La fórmula política es aquí matemática: si para una demanda de cinco obreros hay una oferta de ocho, uno de ellos puede morirse de hambre en plena libertad si así lo prefiere; pero si de los ocho son seis los que optan por esa vía, el acto se transforma en subversivo y el Estado interviene con todo su aparato para ponerle fin.

Así se entiende toda la potencia de la relación entre drogas (utilizo la denominación en un sentido corriente, no técnico), capitalismo y Estado. Si, como postula Benjamin en su parábola, ciertas drogas cortan el proceso de acumulación capitalista (¿Quién querría ser un millonario?), conviene mantener su consumo en la ilegalidad para, de esa manera, poder someter al aparato represivo (médico-carcelario) a quienes se entregan a sus delicias para sustraerse al régimen de acumulación. Pero, al mismo tiempo, al hacerlo se potencia un sector productivo clandestino, que garantiza la estabilidad del modelo precisamente por su clandestinidad. Bien podría pensarse que los excedentes del underworld de los que hablaba Bagú son los impuestos que esa actividad productiva no devenga al Estado. Solo el valor de la cocaína comercializada en el mercado negro se estima actualmente en un rango comprendido entre cien mil y quinientos mil millones de dólares por año.
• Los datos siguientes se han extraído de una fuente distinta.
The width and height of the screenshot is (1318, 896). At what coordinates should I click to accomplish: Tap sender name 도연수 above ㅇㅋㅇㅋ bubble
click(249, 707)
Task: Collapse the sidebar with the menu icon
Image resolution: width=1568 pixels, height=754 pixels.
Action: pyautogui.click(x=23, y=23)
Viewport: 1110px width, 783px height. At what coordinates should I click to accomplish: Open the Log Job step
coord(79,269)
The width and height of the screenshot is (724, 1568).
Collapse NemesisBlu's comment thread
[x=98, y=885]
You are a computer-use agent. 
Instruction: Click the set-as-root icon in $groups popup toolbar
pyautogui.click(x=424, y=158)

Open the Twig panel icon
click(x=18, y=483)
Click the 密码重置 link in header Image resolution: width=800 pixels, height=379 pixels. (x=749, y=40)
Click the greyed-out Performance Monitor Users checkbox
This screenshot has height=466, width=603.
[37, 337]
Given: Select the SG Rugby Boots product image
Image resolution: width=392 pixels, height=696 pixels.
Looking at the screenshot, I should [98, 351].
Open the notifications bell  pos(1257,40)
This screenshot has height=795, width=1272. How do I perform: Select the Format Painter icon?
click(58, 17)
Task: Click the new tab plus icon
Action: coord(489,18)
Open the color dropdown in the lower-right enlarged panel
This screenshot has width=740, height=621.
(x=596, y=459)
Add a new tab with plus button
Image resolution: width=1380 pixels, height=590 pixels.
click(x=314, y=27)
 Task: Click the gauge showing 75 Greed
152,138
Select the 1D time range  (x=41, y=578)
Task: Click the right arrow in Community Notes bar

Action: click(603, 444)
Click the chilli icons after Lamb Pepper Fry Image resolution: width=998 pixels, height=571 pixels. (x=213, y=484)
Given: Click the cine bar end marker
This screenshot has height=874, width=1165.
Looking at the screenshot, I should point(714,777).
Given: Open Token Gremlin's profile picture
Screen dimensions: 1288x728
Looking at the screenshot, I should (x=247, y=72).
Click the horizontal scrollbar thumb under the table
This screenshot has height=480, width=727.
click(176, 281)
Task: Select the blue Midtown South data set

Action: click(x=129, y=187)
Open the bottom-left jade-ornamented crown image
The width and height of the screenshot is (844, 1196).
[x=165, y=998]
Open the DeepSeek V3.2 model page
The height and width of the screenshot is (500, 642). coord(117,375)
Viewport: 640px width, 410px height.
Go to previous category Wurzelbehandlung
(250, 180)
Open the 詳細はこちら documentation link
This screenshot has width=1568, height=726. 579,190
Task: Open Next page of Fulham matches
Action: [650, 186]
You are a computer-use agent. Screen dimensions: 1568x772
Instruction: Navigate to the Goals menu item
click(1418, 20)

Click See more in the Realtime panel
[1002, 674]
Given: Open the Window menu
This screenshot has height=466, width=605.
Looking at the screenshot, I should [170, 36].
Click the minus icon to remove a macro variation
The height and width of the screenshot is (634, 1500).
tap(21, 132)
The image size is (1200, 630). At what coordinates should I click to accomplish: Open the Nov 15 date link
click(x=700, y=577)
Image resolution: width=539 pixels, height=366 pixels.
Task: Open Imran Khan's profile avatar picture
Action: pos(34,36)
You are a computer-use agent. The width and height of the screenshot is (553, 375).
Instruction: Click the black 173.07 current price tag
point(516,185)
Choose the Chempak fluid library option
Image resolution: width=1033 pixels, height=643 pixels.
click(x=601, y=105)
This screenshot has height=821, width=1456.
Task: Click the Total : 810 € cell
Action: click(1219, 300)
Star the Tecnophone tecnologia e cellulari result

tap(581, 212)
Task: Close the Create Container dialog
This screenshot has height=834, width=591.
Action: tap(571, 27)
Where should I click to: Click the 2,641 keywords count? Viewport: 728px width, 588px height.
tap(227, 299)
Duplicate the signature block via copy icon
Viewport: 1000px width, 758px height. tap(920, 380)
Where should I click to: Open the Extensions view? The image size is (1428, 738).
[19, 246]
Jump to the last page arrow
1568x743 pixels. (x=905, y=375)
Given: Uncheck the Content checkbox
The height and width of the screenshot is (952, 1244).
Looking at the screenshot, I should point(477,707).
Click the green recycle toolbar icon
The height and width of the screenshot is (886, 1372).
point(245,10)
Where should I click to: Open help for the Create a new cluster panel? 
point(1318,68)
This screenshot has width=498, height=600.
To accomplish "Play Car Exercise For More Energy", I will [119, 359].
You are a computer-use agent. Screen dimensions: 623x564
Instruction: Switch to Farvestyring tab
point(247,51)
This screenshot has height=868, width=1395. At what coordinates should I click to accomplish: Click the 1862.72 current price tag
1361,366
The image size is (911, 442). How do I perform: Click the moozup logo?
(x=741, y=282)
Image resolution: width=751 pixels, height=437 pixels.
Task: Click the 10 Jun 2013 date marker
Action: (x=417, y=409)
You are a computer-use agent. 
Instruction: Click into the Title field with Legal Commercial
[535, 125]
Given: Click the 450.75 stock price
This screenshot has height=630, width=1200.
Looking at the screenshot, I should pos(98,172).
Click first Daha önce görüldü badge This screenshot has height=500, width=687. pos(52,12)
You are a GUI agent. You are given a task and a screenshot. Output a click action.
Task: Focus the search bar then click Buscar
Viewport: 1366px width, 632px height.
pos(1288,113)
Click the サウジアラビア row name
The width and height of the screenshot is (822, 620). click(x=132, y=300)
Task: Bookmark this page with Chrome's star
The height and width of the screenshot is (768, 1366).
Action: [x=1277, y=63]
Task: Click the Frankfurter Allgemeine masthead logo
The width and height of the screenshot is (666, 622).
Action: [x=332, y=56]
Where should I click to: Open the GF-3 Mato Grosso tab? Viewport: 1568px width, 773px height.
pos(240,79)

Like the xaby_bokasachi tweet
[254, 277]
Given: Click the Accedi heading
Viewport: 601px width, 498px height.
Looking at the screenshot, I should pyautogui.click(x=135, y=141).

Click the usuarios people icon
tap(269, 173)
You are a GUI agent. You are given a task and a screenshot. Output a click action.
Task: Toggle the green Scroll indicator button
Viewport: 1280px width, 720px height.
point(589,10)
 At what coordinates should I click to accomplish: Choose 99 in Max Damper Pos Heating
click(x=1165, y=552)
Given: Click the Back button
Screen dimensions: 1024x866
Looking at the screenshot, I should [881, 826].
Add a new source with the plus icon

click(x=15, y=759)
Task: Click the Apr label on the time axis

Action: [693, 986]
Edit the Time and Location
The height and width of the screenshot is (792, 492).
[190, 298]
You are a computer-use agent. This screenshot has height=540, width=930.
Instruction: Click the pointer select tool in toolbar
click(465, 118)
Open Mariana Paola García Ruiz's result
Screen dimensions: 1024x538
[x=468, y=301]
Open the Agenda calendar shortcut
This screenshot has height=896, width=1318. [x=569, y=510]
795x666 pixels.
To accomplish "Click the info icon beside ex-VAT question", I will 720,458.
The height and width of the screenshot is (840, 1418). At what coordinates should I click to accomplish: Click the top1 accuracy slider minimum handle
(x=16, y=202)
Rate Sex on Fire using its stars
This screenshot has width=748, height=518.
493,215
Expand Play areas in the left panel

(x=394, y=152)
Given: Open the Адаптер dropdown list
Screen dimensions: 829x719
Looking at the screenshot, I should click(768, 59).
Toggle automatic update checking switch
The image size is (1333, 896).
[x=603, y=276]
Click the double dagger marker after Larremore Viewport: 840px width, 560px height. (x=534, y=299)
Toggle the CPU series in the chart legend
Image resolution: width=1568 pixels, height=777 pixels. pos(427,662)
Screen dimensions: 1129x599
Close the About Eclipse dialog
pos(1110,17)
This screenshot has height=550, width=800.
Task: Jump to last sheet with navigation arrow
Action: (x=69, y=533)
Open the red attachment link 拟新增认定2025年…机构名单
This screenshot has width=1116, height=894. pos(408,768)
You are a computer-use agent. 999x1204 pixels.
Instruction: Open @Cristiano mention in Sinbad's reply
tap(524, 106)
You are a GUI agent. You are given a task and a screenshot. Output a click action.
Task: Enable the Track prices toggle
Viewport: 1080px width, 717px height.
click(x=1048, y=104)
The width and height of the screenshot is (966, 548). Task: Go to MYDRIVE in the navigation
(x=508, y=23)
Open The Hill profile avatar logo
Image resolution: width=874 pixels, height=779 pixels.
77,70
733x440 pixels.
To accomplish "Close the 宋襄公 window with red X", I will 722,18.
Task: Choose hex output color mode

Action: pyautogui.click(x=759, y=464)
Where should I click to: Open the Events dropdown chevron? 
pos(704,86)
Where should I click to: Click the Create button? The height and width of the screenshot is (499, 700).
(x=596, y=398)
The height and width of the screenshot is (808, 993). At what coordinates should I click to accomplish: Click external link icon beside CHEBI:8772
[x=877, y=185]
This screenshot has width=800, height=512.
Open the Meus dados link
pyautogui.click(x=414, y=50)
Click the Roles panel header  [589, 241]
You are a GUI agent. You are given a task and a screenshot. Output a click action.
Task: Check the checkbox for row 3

Lejos de ser un fenómeno característico del siglo XX y acotado a un solo país, la proliferación de mafias (chinas, rusas, carteles mexicanos y colombianos) vuelve al proceso de producción, distribución y criminalización del consumo una herramienta esencial del Estado Universal Homogéneo para garantizar el régimen de acumulación. Quien se resista a ese proceso sufrirá las consecuencias.